*** PROVIDED MATERIAL ***

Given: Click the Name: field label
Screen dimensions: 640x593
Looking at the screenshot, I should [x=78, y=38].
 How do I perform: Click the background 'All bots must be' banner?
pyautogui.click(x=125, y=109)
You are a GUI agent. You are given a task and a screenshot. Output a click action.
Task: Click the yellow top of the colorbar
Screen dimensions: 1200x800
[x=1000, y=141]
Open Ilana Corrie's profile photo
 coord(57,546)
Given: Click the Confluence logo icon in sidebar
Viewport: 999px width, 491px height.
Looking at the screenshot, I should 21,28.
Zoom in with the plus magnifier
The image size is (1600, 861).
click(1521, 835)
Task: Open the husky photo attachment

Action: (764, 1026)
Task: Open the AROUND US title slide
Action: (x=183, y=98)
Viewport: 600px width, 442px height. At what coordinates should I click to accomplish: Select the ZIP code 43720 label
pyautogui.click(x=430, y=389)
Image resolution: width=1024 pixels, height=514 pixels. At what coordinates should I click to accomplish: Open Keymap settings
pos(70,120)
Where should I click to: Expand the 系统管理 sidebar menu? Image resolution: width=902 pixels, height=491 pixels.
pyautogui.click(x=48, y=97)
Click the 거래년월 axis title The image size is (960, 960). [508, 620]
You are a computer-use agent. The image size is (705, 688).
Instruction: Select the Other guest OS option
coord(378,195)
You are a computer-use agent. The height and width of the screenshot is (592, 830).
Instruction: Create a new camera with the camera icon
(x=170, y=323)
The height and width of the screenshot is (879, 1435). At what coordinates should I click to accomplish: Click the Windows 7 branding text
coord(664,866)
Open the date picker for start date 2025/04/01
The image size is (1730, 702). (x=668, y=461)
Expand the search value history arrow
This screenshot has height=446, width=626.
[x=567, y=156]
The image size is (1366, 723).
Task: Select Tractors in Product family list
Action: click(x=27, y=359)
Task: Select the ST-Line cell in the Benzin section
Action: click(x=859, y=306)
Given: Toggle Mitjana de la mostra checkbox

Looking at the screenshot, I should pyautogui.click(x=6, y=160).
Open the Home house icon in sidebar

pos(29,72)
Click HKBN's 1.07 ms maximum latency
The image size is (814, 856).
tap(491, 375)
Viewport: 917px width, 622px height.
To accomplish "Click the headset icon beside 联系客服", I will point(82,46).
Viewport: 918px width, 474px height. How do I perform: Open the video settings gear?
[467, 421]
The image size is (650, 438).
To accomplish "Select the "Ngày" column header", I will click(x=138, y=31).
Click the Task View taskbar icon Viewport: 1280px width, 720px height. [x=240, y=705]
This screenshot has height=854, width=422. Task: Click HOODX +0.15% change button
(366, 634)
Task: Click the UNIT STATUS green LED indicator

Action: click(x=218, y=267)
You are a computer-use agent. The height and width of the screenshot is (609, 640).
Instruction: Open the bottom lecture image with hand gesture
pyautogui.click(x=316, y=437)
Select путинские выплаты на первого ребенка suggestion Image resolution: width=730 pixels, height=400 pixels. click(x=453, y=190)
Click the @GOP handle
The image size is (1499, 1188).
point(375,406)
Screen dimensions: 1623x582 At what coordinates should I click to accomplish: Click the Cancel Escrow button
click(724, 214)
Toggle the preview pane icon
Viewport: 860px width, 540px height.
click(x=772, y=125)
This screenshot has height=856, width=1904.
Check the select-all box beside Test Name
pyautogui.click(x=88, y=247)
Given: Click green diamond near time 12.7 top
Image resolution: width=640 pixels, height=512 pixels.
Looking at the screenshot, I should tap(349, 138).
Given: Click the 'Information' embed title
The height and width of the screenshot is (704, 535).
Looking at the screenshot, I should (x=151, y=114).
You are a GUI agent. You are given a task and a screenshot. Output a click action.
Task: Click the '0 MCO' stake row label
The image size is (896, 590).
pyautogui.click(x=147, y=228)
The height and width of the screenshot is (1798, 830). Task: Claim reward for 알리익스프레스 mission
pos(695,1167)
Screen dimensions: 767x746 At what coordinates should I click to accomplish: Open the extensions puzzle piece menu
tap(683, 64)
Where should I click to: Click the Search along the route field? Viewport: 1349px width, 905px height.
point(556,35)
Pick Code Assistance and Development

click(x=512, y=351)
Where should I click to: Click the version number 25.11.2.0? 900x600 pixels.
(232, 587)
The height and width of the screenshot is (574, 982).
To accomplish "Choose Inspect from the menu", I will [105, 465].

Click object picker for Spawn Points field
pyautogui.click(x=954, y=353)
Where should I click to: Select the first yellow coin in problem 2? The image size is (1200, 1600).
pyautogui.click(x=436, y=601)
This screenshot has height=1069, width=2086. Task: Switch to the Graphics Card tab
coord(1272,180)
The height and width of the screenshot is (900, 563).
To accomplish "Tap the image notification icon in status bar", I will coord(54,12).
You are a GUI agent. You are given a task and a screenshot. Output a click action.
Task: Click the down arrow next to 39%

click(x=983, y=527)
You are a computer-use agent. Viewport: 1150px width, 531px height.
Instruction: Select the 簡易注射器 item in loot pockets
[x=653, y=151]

*** End of PROVIDED MATERIAL ***

*REQUIREMENT*
Reprint every entry exactly.

*EXERCISE OUTPUT*
Given: Click the Name: field label
Screen dimensions: 640x593
Looking at the screenshot, I should [x=78, y=38].
 How do I perform: Click the background 'All bots must be' banner?
pyautogui.click(x=125, y=109)
You are a GUI agent. You are given a task and a screenshot. Output a click action.
Task: Click the yellow top of the colorbar
Screen dimensions: 1200x800
[x=1000, y=141]
Open Ilana Corrie's profile photo
 coord(57,546)
Given: Click the Confluence logo icon in sidebar
Viewport: 999px width, 491px height.
Looking at the screenshot, I should 21,28.
Zoom in with the plus magnifier
The image size is (1600, 861).
click(1521, 835)
Task: Open the husky photo attachment

Action: (764, 1026)
Task: Open the AROUND US title slide
Action: (x=183, y=98)
Viewport: 600px width, 442px height. At what coordinates should I click to accomplish: Select the ZIP code 43720 label
pyautogui.click(x=430, y=389)
Image resolution: width=1024 pixels, height=514 pixels. At what coordinates should I click to accomplish: Open Keymap settings
pos(70,120)
Where should I click to: Expand the 系统管理 sidebar menu? Image resolution: width=902 pixels, height=491 pixels.
pyautogui.click(x=48, y=97)
Click the 거래년월 axis title The image size is (960, 960). [508, 620]
You are a computer-use agent. The image size is (705, 688).
Instruction: Select the Other guest OS option
coord(378,195)
You are a computer-use agent. The height and width of the screenshot is (592, 830).
Instruction: Create a new camera with the camera icon
(x=170, y=323)
The height and width of the screenshot is (879, 1435). At what coordinates should I click to accomplish: Click the Windows 7 branding text
coord(664,866)
Open the date picker for start date 2025/04/01
The image size is (1730, 702). (x=668, y=461)
Expand the search value history arrow
This screenshot has height=446, width=626.
[x=567, y=156]
The image size is (1366, 723).
Task: Select Tractors in Product family list
Action: click(x=27, y=359)
Task: Select the ST-Line cell in the Benzin section
Action: click(x=859, y=306)
Given: Toggle Mitjana de la mostra checkbox

Looking at the screenshot, I should pyautogui.click(x=6, y=160).
Open the Home house icon in sidebar

pos(29,72)
Click HKBN's 1.07 ms maximum latency
The image size is (814, 856).
tap(491, 375)
Viewport: 917px width, 622px height.
To accomplish "Click the headset icon beside 联系客服", I will point(82,46).
Viewport: 918px width, 474px height. How do I perform: Open the video settings gear?
[467, 421]
The image size is (650, 438).
To accomplish "Select the "Ngày" column header", I will click(x=138, y=31).
Click the Task View taskbar icon Viewport: 1280px width, 720px height. [x=240, y=705]
This screenshot has height=854, width=422. Task: Click HOODX +0.15% change button
(366, 634)
Task: Click the UNIT STATUS green LED indicator

Action: click(x=218, y=267)
You are a computer-use agent. The height and width of the screenshot is (609, 640).
Instruction: Open the bottom lecture image with hand gesture
pyautogui.click(x=316, y=437)
Select путинские выплаты на первого ребенка suggestion Image resolution: width=730 pixels, height=400 pixels. click(x=453, y=190)
Click the @GOP handle
The image size is (1499, 1188).
point(375,406)
Screen dimensions: 1623x582 At what coordinates should I click to accomplish: Click the Cancel Escrow button
click(724, 214)
Toggle the preview pane icon
Viewport: 860px width, 540px height.
click(x=772, y=125)
This screenshot has height=856, width=1904.
Check the select-all box beside Test Name
pyautogui.click(x=88, y=247)
Given: Click green diamond near time 12.7 top
Image resolution: width=640 pixels, height=512 pixels.
Looking at the screenshot, I should tap(349, 138).
Given: Click the 'Information' embed title
The height and width of the screenshot is (704, 535).
Looking at the screenshot, I should (x=151, y=114).
You are a GUI agent. You are given a task and a screenshot. Output a click action.
Task: Click the '0 MCO' stake row label
The image size is (896, 590).
pyautogui.click(x=147, y=228)
The height and width of the screenshot is (1798, 830). Task: Claim reward for 알리익스프레스 mission
pos(695,1167)
Screen dimensions: 767x746 At what coordinates should I click to accomplish: Open the extensions puzzle piece menu
tap(683, 64)
Where should I click to: Click the Search along the route field? Viewport: 1349px width, 905px height.
point(556,35)
Pick Code Assistance and Development

click(x=512, y=351)
Where should I click to: Click the version number 25.11.2.0? 900x600 pixels.
(232, 587)
The height and width of the screenshot is (574, 982).
To accomplish "Choose Inspect from the menu", I will [105, 465].

Click object picker for Spawn Points field
pyautogui.click(x=954, y=353)
Where should I click to: Select the first yellow coin in problem 2? The image size is (1200, 1600).
pyautogui.click(x=436, y=601)
This screenshot has height=1069, width=2086. Task: Switch to the Graphics Card tab
coord(1272,180)
The height and width of the screenshot is (900, 563).
To accomplish "Tap the image notification icon in status bar", I will coord(54,12).
You are a GUI agent. You are given a task and a screenshot. Output a click action.
Task: Click the down arrow next to 39%

click(x=983, y=527)
You are a computer-use agent. Viewport: 1150px width, 531px height.
Instruction: Select the 簡易注射器 item in loot pockets
[x=653, y=151]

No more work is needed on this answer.